The kinetic theory of gases explains the macroscopic properties of gases, such as volume, pressure, and temperature, as well as transport properties such as viscosity, thermal conductivity and mass diffusivity. Due to the time reversibility of microscopic dynamics (microscopic reversibility), the kinetic theory is also connected to the principle of detailed balance, in terms of the fluctuation-dissipation theorem (for Brownian motion) and the Onsager reciprocal relations.

Historically, the kinetic theory of gases was the first explicit exercise of the ideas of statistical mechanics.

History
In about 50 BCE, the Roman philosopher Lucretius proposed that apparently static macroscopic bodies were composed on a small scale of rapidly moving atoms all bouncing off each other. This Epicurean atomistic point of view was rarely considered in the subsequent centuries, when Aristotlean ideas were dominant.

In 1738 Daniel Bernoulli published Hydrodynamica, which laid the basis for the kinetic theory of gases.  In this work, Bernoulli posited the argument, that gases consist of great numbers of molecules moving in all directions, that their impact on a surface causes the pressure of the gas, and that their average kinetic energy determines the temperature of the gas. The theory was not immediately accepted, in part because conservation of energy had not yet been established, and it was not obvious to physicists how the collisions between molecules could be perfectly elastic.

Other pioneers of the kinetic theory, whose work was also largely neglected by their contemporaries, were Mikhail Lomonosov (1747), Georges-Louis Le Sage (ca. 1780, published 1818), John Herapath (1816) and John James Waterston (1843), which connected their research with the development of mechanical explanations of gravitation. In 1856 August Krönig created a simple gas-kinetic model, which only considered the translational motion of the particles.

In 1857 Rudolf Clausius developed a similar, but more sophisticated version of the theory, which included translational and, contrary to Krönig, also rotational and vibrational molecular motions. In this same work he introduced the concept of mean free path of a particle. In 1859, after reading a paper about the diffusion of molecules by  Clausius, Scottish physicist James Clerk Maxwell formulated the Maxwell distribution of molecular velocities, which gave the proportion of molecules having a certain velocity in a specific range. This was the first-ever statistical law in physics. Maxwell also gave the first mechanical argument that molecular collisions entail an equalization of temperatures and hence a tendency towards equilibrium. In his 1873 thirteen page article 'Molecules', Maxwell states: "we are told that an 'atom' is a material point, invested and surrounded by 'potential forces' and that when 'flying molecules' strike against a solid body in constant succession it causes what is called pressure of air and other gases."
In 1871, Ludwig Boltzmann generalized Maxwell's achievement and formulated the Maxwell–Boltzmann distribution. The logarithmic connection between entropy and probability was also first stated by Boltzmann.
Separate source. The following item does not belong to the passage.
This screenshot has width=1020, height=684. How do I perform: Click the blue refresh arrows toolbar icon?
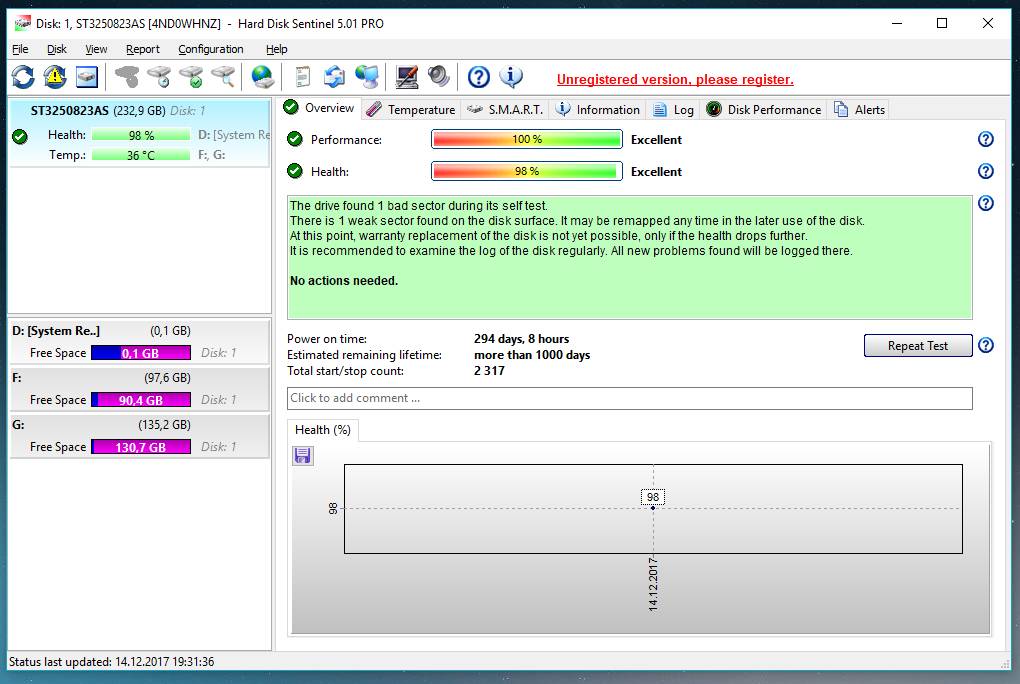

At the beginning of the 20th century, however, atoms were considered by many physicists to be purely hypothetical constructs, rather than real objects. An important turning point was Albert Einstein's (1905) and Marian Smoluchowski's (1906) papers on Brownian motion, which succeeded in making certain accurate quantitative predictions based on the kinetic theory.

Assumptions
The application of kinetic theory to ideal gases makes the following assumptions:
 The gas consists of very small particles. This smallness of their size is such that the sum of the volume of the individual gas molecules is negligible compared to the volume of the container of the gas. This is equivalent to stating that the average distance separating the gas particles is large compared to their size, and that the elapsed time of a collision between particles and the container's wall is negligible when compared to the time between successive collisions.
 The number of particles is so large that a statistical treatment of the problem is well justified. This assumption is sometimes referred to as the thermodynamic limit.
 The rapidly moving particles constantly collide among themselves and with the walls of the container. All these collisions are perfectly elastic, which means the molecules are perfect hard spheres.
 Except during collisions, the interactions among molecules are negligible. They exert no other forces on one another. 

Thus, the dynamics of particle motion can be treated classically, and the equations of motion are time-reversible.
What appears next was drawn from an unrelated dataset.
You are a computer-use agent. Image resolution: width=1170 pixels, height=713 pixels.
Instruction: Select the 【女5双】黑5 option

As a simplifying assumption, the particles are usually assumed to have the same mass as one another; however, the theory can be generalized to a mass distribution, with each mass type contributing to the gas properties independently of one another in agreement with Dalton's Law of partial pressures. Many of the model's predictions are the same whether or not collisions between particles are included, so they are often neglected as a simplifying assumption in derivations (see below).
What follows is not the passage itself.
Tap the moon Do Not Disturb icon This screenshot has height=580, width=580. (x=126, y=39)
More modern developments relax these assumptions and are based on the Boltzmann equation. These can accurately describe the properties of dense gases, because they include the volume of the particles as well as contributions from intermolecular and intramolecular forces as well as quantized molecular rotations, quantum rotational-vibrational symmetry effects, and electronic excitation.

Equilibrium properties

Pressure and kinetic energy

In the kinetic theory of gases, the pressure is assumed to be equal to the force (per unit area) exerted by the atoms hitting and rebounding from the gas container's surface. Consider a gas of a large number N of molecules, each of mass m, enclosed in a cube of volume V = L3. When a gas molecule collides with the wall of the container perpendicular to the x axis and bounces off in the opposite direction with the same speed (an elastic collision), the change in momentum is given by:

where p is the momentum, i and f indicate initial and final momentum (before and after collision), x indicates that only the x direction is being considered, and  is the speed of the particle in the x direction (which is the same before and after the collision).

The particle impacts one specific side wall once during the time interval 

where L is the distance between opposite walls.

The force of this particle's collision with the wall is

The total force on the wall due to collisions by molecules impacting the walls with a range of possible values of  is

where the bar denotes an average over the possible velocities of the N particles.

Since the motion of the particles is random and there is no bias applied in any direction, the average squared speed in each direction is identical:

By the Pythagorean theorem, in three dimensions the average squared speed  is given by

Therefore

and

and so the force can be written as

This force is exerted uniformly on an area L2. Therefore, the pressure of the gas is

where V = L3 is the volume of the box.

In terms of the translational kinetic energy K of the gas, since

we have

This is an important, non-trivial result of the kinetic theory because it relates pressure, a macroscopic property, to the translational kinetic energy of the molecules, which is a microscopic property.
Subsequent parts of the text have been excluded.